Ancient accounts of Homer include numerous passages in which archaic and classical Greek poets and prose authors mention or allude to Homer. In addition, they include the ten biographies of Homer, often referred to as Lives.

Dating of Homer
Dating Homer's life poses a challenge as there are no known records of his life other than his writings of the Odyssey and the Iliad. All accounts are based on tradition. The only explicit periodization hinted in written records comes from Herodotus, who maintains that Hesiod and Homer lived no more than 400 years before his own time, therefore around 850 BC. Artemon of Clazomenae, an annalist, gives Arctinus of Miletus, a pupil of Homer, a birth date of 744 BC. It is often assumed that he lived between 750 and 700 BC.

The lives and the epigrams

There are ten extant lives of Homer.
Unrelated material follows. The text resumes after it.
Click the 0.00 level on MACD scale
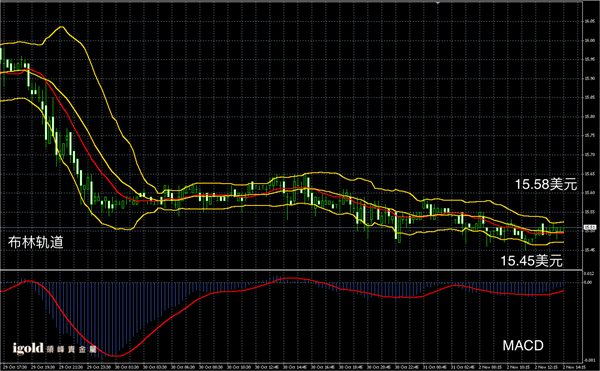Screen dimensions: 600x371 coord(587,283)

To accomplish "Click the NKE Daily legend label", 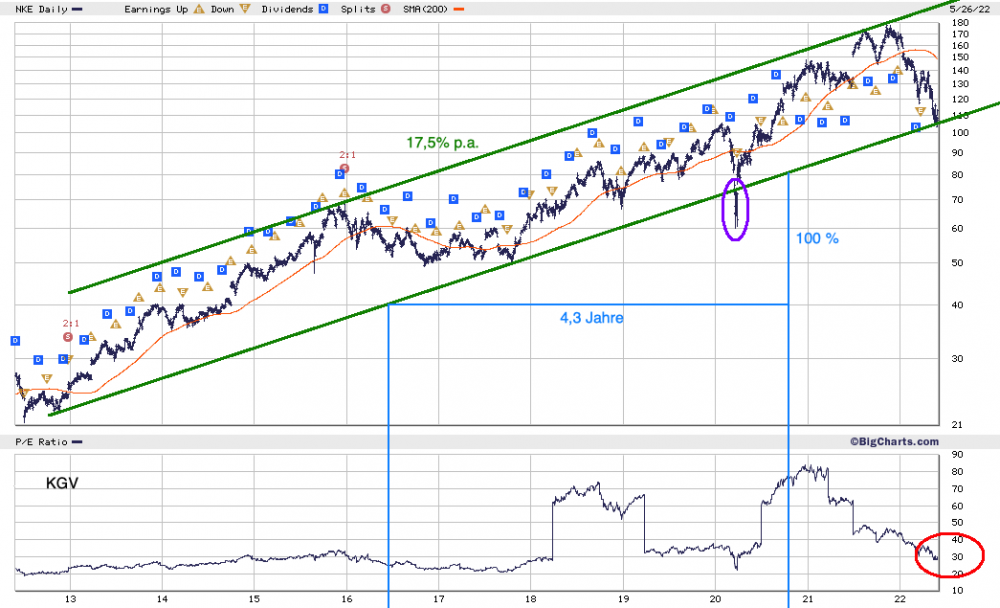I will click(41, 9).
Eight of these are edited in Georg Westermann's Vitarum Scriptores Graeci minores, including a narrative entitled the Contest of Homer and Hesiod. The longest, Life of Homer, is written in the Ionic dialect and claims to be the work of Herodotus, but is certainly spurious (see Pseudo-Herodotus). It most likely belongs to the 2nd century AD, although the other lives are more recent in origin.

The lives preserve short poems and fragments of verse attributed to Homer, the Epigrams, which used to be printed at the end of editions of Homer. They are numbered as they appear in Pseudo-Herodotus. These are easily recognized as popular rhymes, a form of folklore to be met with in most countries, treasured by the people as a kind of proverb.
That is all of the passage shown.